Мистер, он всегда выглядел таким… свободным. Он был куда лучше меня. Сильнее, упорнее. Этот сукин сын не мог сам даже вылезти из яйца и все-таки стал королем, а я… – Поль Ди умолк и стиснул пальцы так, что они побелели, пока мир вокруг не успокоился и он не смог говорить дальше. – Мистеру было позволено стать тем, кем он мог стать. А мне этого позволено не было. И даже если б я его поймал и зажарил, то все равно – я жарил бы петуха по кличке Мистер и знал бы это. А у меня не осталось никакой возможности быть Полем Ди – умру я или выживу. Этот учитель все во мне переломал. И я стал совсем другим, слабее цыпленка и куда слабее того наглого петуха, что сидел на краю кадки с водой и грелся на солнышке.
Сэти погладила его по колену.
Поль Ди лишь только начал рассказывать; это было еще самое начало истории, но пальцы Сэти легли ему на колено, мягкие, ободряющие, и заставили его замолчать. Просто заставили, и все. Потому что если рассказывать дальше, то оба они могут оказаться на самом краю, упасть туда, откуда нет возврата. Хватит; остальное он оставит при себе; в той жестянке из-под табака, что хранит у себя в груди, там, где когда-то было его красное сердце. Крышка жестянки заржавела и не открывалась. И пусть. Он и не станет открывать ее, взламывать при этой милой храброй женщине, потому что, если она почувствует хотя бы слабый запах того, что там хранится, ему будет очень стыдно. А ей будет очень больно, когда она поймет, что в груди его больше нет того сердца, красного, как гребень петуха Мистера, что когда-то там билось.

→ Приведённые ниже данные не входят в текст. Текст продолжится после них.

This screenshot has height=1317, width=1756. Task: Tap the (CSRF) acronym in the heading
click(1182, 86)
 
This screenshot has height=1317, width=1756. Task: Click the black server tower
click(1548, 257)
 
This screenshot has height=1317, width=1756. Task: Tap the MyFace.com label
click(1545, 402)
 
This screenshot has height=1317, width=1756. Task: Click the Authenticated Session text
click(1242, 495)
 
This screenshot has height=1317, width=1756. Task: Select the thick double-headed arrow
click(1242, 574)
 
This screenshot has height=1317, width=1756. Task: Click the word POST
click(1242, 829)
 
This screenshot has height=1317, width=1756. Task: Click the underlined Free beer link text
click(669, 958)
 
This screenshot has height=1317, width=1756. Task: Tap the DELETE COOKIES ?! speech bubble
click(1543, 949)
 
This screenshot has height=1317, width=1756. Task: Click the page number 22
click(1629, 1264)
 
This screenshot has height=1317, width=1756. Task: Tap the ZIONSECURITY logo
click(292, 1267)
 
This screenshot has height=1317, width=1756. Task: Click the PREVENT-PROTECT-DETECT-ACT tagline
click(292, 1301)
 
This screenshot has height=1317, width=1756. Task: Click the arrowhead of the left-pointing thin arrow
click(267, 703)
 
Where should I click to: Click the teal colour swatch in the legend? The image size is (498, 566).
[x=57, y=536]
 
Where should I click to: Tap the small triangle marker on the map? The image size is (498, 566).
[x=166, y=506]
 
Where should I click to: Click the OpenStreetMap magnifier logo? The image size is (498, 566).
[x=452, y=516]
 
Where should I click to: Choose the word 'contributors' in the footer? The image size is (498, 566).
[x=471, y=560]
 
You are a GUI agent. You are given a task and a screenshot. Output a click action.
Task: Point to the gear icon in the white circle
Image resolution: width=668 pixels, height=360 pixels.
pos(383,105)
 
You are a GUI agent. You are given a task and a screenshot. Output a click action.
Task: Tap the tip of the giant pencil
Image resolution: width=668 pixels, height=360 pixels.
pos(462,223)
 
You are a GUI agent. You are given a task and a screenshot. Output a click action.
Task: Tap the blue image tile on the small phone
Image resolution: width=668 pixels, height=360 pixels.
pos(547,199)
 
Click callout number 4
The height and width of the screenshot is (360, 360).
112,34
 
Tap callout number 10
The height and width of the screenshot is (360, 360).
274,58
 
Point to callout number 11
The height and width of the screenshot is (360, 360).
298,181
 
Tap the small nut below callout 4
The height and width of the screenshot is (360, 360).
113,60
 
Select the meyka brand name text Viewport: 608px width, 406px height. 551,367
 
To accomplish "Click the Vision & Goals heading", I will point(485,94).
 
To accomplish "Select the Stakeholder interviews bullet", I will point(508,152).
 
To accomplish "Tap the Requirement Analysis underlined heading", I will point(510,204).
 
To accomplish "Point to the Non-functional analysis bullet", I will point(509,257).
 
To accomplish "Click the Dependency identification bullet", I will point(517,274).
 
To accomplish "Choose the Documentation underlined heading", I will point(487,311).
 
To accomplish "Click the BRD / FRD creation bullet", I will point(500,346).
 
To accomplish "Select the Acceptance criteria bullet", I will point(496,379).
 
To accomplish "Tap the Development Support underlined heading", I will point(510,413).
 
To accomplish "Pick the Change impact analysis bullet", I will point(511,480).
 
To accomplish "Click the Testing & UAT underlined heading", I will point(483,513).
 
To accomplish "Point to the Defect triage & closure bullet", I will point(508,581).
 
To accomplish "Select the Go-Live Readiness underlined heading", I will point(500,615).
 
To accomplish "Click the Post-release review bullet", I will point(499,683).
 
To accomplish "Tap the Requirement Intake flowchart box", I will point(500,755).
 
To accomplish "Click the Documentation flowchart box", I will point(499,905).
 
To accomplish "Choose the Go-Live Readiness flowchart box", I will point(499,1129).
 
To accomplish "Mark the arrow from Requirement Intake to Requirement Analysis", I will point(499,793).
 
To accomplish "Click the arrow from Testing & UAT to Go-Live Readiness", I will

Сэти все гладила и гладила его по могучему, будто каменному колену, разглаживала штанину и надеялась, что ему от этого станет легче, как и ей самой. Она делала это методично, как порой месила тесто в тусклом свете ресторанной кухни. Еще до того, как на работу придет старший повар. Устраивалась в узком пространстве, слева от бидонов с молоком, и спиной к кухонному столу. Месила тесто. Упорно, изо всех сил месила тесто. И с утра не было ничего лучше этого, чтобы прогнать воспоминания о прошлом и начать серьезные дела.
Наверху Возлюбленная танцевала. Два крошечных шажка, еще два, еще шажок, поворот, поворот, проход с высоко поднятой головой и все сначала.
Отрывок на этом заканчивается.